After multiple reports of sub-standard medical supplies being received in Europe, industry insiders Jiemian News spoke to grew concerned about the longterm implications for the export business of anti-coronavirus products.

Now, the government is responding.

On March 31, the Ministry of Commerce, the General Administration of Customs, and the National Medical Products Administration (NMPA) jointly published the Announcement on Proper Export of Medical Supplies, in an effort to enhance the management of anti-virus exports.

The announcement requires that starting April 1st, exporters shall provide Chinese Customs with statements demonstrating that the products meet requirements under Chinese law as well as the laws of the purchasing country, for any test kits, medical masks and protective suits, ventilators and infrared thermometers to be exported. The move aims to effectively support the global fight against the virus by providing quality, safe products and ensuring well-organized exporting practices. These medical product regulations are subject to adjustment based on the evolution of the pandemic.

The new regulation comes after some Chinese-produced medical products were identified as unqualified in Europe and returned. Product in question included test kits exported to Spain by Shenzhen Bioeasy Biotech Company and masks exported to the Netherlands.

Relevant medical devices like test kits and masks exported to the European Union appear to be at the epicenter of quality problems.

The European Union takes a "broad access and heavy penalty" strategy to certify imported invitro diagnostic reagents and masks as “CE” which means they meet the health and safety requirements for the EU. The EU process emphasizes corporate integrity and entrusts third-party certification, but it is loose enough that some CE certificates have been reportedly available for purchase without inspection — on ecommerce sites like Taobao.

In addition, EU regulations do not require that imported medical devices such as test kits and masks to receive registrations in China as a precondition. 

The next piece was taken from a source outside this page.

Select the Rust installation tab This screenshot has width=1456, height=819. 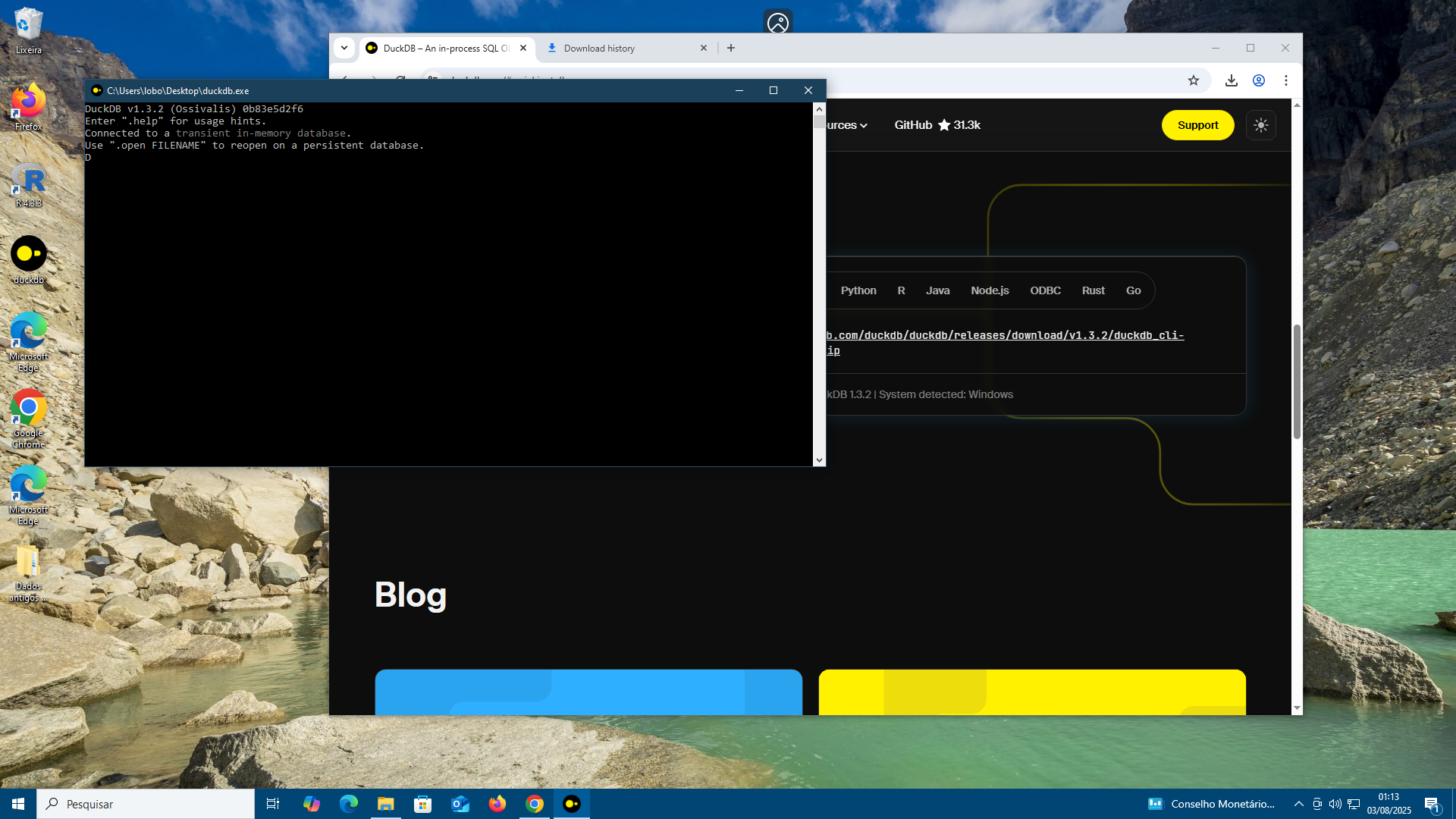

For medical devices, China Food and Drug Administration (CFDA) has regulations on certification for exported medical devices (No.18, 2015), in which the second provision states that "Departments of CFDA may issue Certification for Exported Medical Devices to corporations that have already completed registration and obtained production permits, or have submitted relevant filings for the production of medical devices."

Nonetheless, the Certification for Exported Medical Devices is not compulsory for exports. Instead it's intended to "further standardize CFDA's handling of the service matter of issuing certifications for medical devices' export and facilitate the export business of relevant companies".

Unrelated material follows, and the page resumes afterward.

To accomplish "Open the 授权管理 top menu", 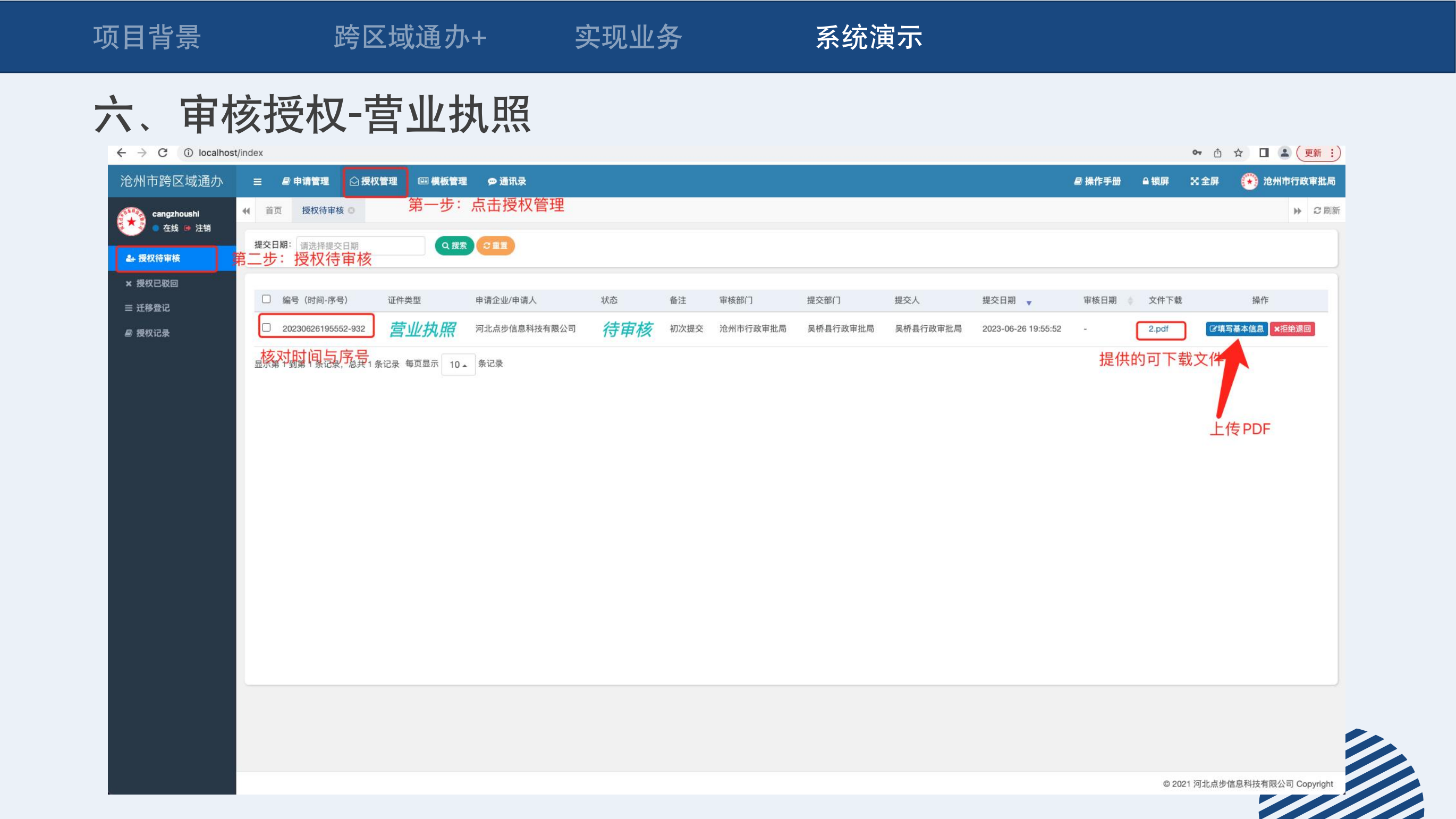I will click(374, 181).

The foremost requirement in the new regulation is that Chinese exporting companies verify that all required registrations and certificates for medical devices has been issued and that Chinese customs has inspected and released the items after review of that relevant paperwork authorized by the National Medical Products Administration.

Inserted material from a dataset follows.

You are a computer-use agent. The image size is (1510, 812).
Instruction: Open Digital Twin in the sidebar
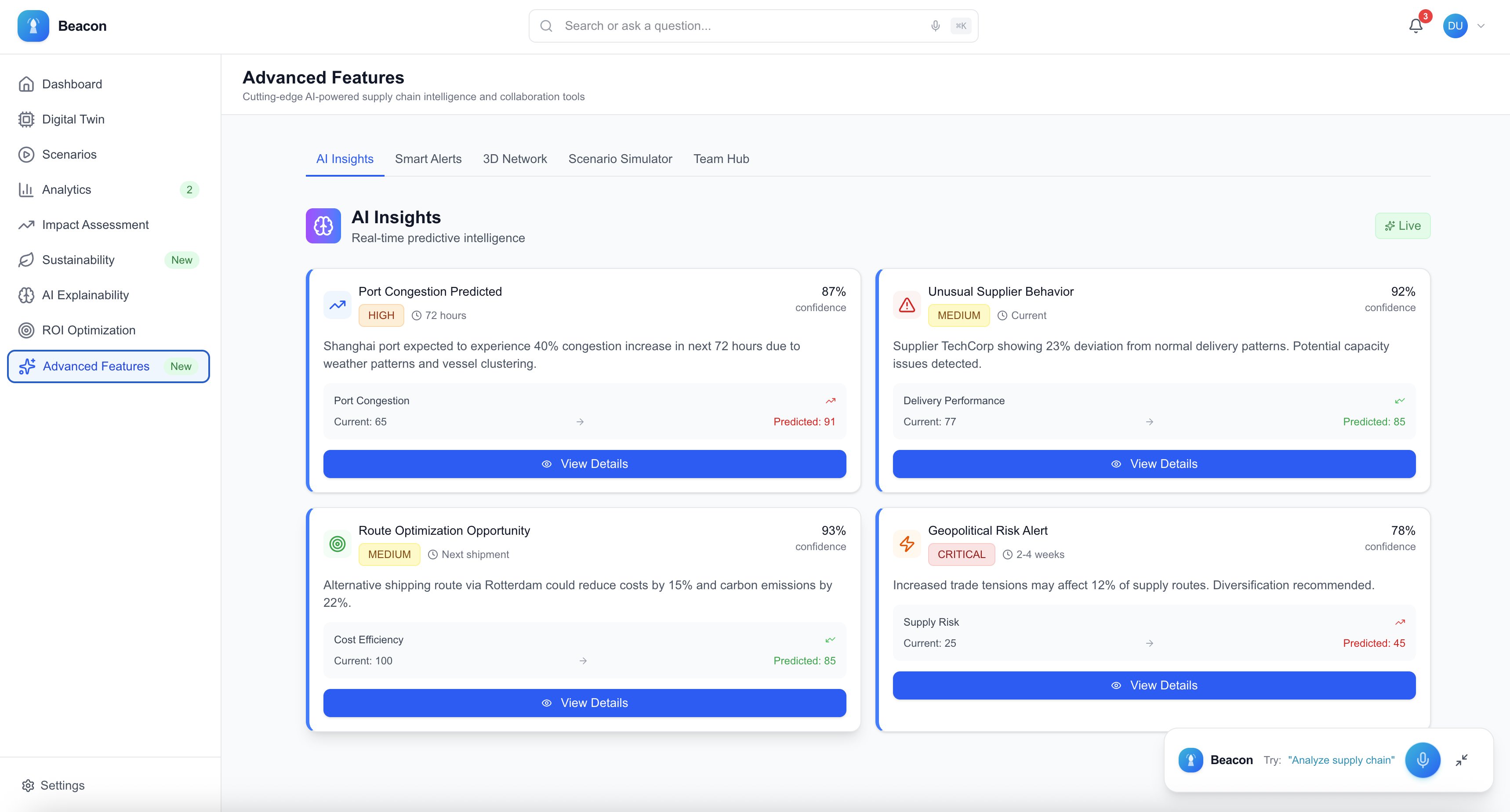tap(73, 119)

These measures have disqualified many medical manufacturers from exporting, even after orders are already placed. 

According to published documents, medical products successfully registered in National Medical Products Administration (NMPA) include 23 detection products for coronavirus, 42 ventilators, 301 medical protective clothing, 150 medical protective masks, 523 medical surgical masks, 753 disposable medical masks and 236 infrared thermometers. Taking the test kits as an example, types of products being exported far outnumber those registered in China.

As reported by 21st Century Business Herald, some exporting companies have expressed dissatisfaction towards this regulation and are about to appeal to the Ministry of Commerce. In addition, some test kit manufacturers, such as Xilong Scientific Company and Sinocare Incorporation, indicated that they will adjust their sales strategy or speed up domestic registration.

If this regulation lasts, the first option would undoubtedly be to seek domestic registration for any intended continuous exporting. Since the NMPA opened the emergency approval channel two months ago, there have been more than 20 test kits products reviewed and approved. These days, it may take quite a while for candidate products to be approved as the review & approval office is swamped with new applications.

Another option is to cooperate with manufacturers that have already received the required registrations. Jiemian reporters have determined that as early as late January and early February, manufacturers with registration and those without registration began partnering together to expand exporting capacity for urgent-needed test kits.